> **DATA SHOWN**
★ ★ ★ ★ ★

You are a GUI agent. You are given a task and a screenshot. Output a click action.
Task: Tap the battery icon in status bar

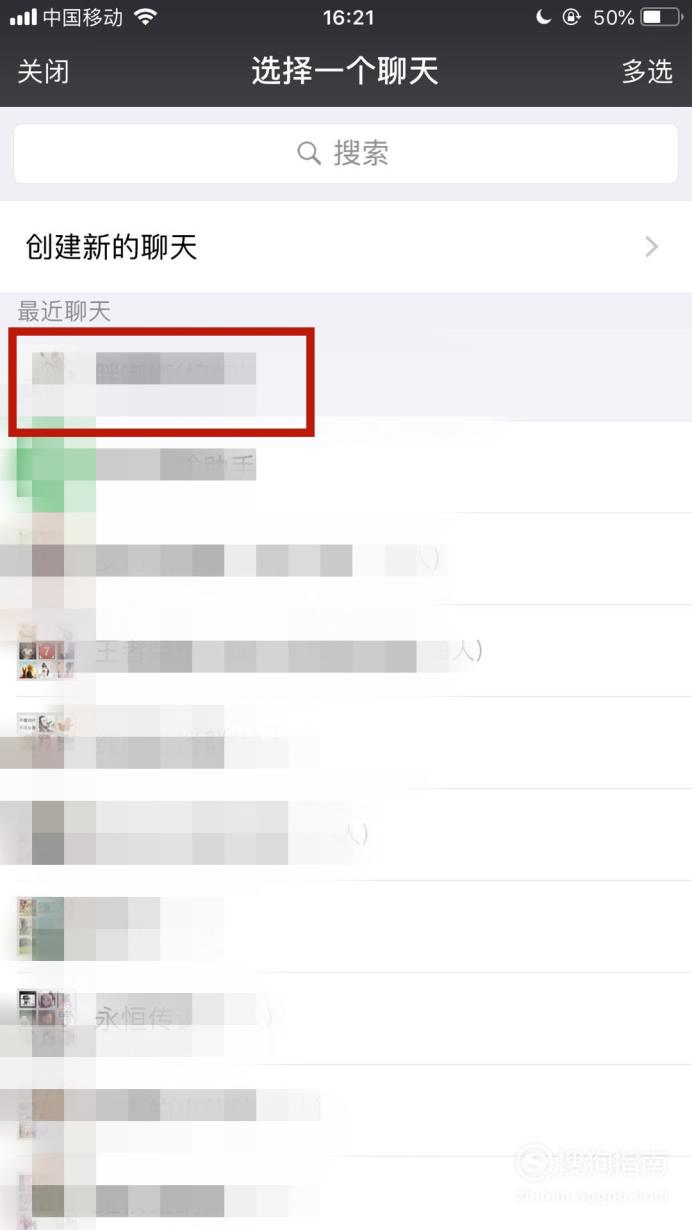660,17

★ ★ ★ ★ ★

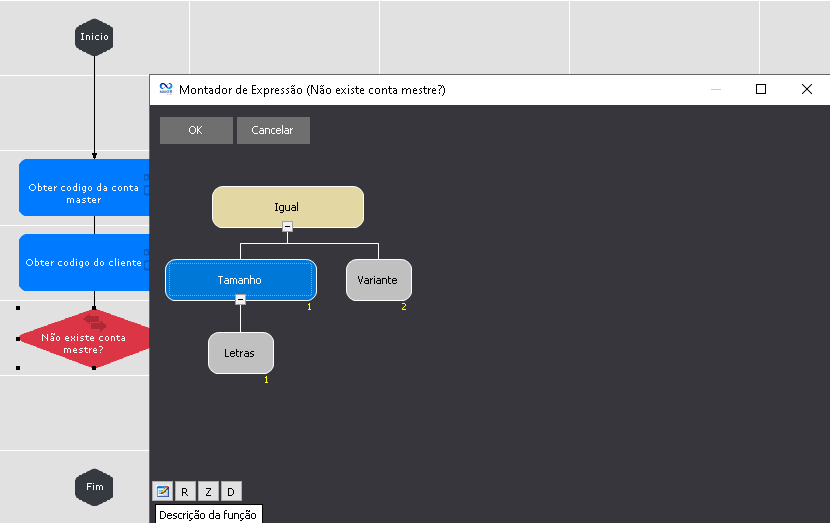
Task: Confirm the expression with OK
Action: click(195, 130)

★ ★ ★ ★ ★

Please find each line in the listing that contains the string "click" and copy those lines. Case counts.

> **WRITTEN RESPONSE**
You are a GUI agent. You are given a task and a screenshot. Output a click action.
Action: click(195, 130)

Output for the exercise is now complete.